• _What is needed_:
Please reproduce the passage from the observation post word for word, starting with "I knew it was around" and going on through "in the coffin.".

• _Selected extract_:
How observation broke me.

A few weeks ago on Facebook, this came up in my ‘On This Day’ feed:

Lesson I thought was good = RI. Lesson I thought was RI = good.

I knew it was around the anniversary of this particular incident and I’m surprised that I’ve not written about it before. There are a few episodes that I consider to have broken me as a teacher and this was one of them, one of the final nails in the coffin.

 

But first, some context…

This was in the days of graded observations, which apparently are no longer a thing. I can’t remember the exact reasons why but following a couple of wobbly observations, the school offered some support / observation opportunities from a partner school, with the view of us learning from their good & outstanding practise. Fair enough (although at this point my confidence was already pretty low). So, a teacher came in and produced a very good, well structured lesson for my class. Afterwards, we discussed it, how her techniques could be implemented and we planned a sequence of lessons for the following week, during which I would be observed by my SLT and a teacher from the partner school.

The class were writing non-fiction reports about nocturnal animals and during the week, the class had researched different animals and written bullet point plans. In the observation lesson the kids were using their plans to produce their own non-fiction reports. Wishing to show willing and improve my teaching practise, I expended a lot of energy and effort implementing the other teacher’s advice and techniques (since this was held up as the model of good/outstanding teaching) and the class did me proud. Kids who, before this week, had never seen a bullet point, used them to plan and then write a decent non-fiction report.

IMAGE0013

I knew it wasn’t going to be ‘outstanding’ but I was fairly certain – and the TA agreed – that it was good. I was feeling confident at the end of the day when I went for my feedback only to be told that the lesson ‘required improvement’. Maybe I was too crestfallen and defeated to argue my case but what got me the most was the feedback that

We didn’t understand what was happening in that lesson…and we didn’t expect the children to produce the work they did from what we saw.

Just re-read that: “…we didn’t expect the children to produce the work they did from what we saw.”   Excuse me, but who cares what you expected?  The kids did produce the work from what they saw, they clearly understood what was happening in the lesson and they were 5 & 6 years old. Why should your expectations, rather than their outcomes, be the grounds on which you pass career-defining judgement upon me?

• _Dataset extract_:
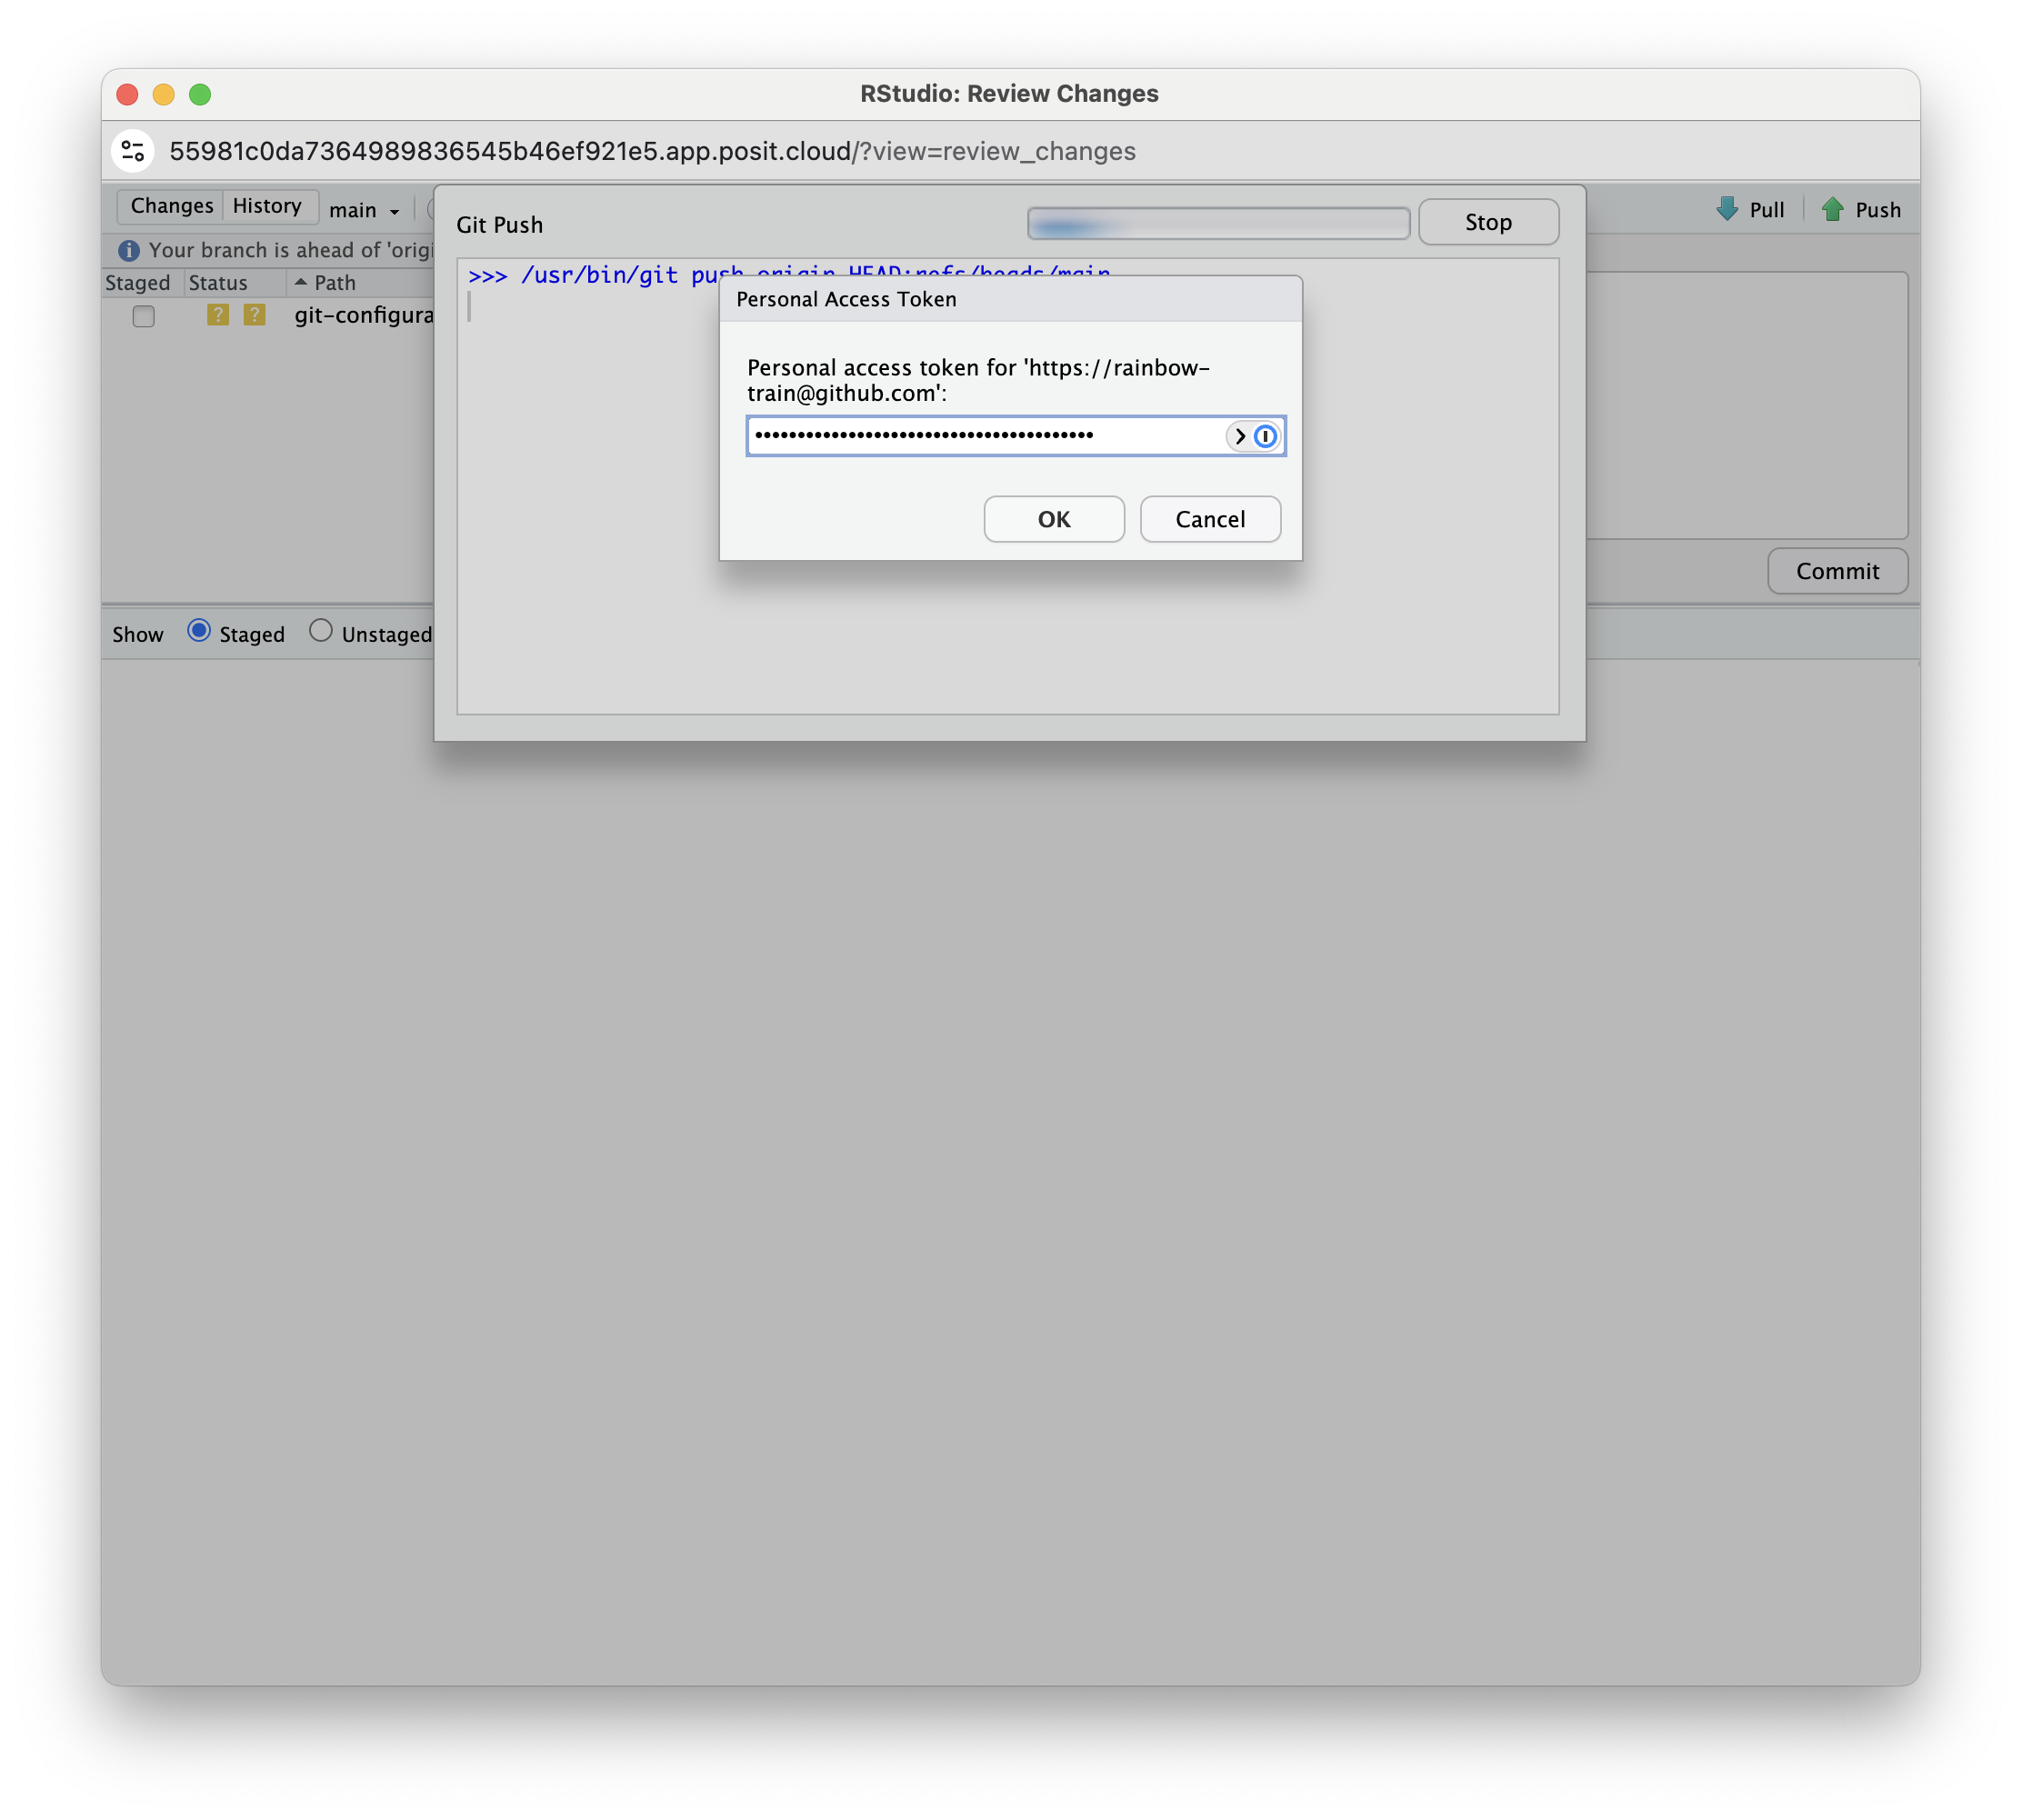Click the Status column header
The image size is (2022, 1820).
click(218, 283)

• _Output_:
I knew it was around the anniversary of this particular incident and I’m surprised that I’ve not written about it before. There are a few episodes that I consider to have broken me as a teacher and this was one of them, one of the final nails in the coffin.